WHAT THE TASK ASKS
If a line comes after the one containing "11月 (655, 1615)", leave it out; copy every line before it, and that line too, exactly as written, starting from the first line of the entries.

RECORDS SUPPLIED section start

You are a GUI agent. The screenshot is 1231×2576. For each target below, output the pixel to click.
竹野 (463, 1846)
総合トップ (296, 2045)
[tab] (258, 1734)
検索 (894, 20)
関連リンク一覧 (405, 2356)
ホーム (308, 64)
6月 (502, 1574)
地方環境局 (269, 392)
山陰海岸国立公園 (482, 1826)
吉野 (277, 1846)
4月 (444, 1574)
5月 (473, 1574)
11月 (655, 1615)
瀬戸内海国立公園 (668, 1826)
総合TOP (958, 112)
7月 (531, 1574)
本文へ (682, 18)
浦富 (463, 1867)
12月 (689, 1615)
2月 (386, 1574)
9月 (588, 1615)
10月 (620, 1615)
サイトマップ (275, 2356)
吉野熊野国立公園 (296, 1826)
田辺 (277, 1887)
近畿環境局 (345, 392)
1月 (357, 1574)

RECORDS SUPPLIED section end

TASK SOLUTION
You are a GUI agent. The screenshot is 1231×2576. For each target below, output the pixel to click.
竹野 (463, 1846)
総合トップ (296, 2045)
[tab] (258, 1734)
検索 (894, 20)
関連リンク一覧 (405, 2356)
ホーム (308, 64)
6月 (502, 1574)
地方環境局 (269, 392)
山陰海岸国立公園 (482, 1826)
吉野 (277, 1846)
4月 (444, 1574)
5月 (473, 1574)
11月 (655, 1615)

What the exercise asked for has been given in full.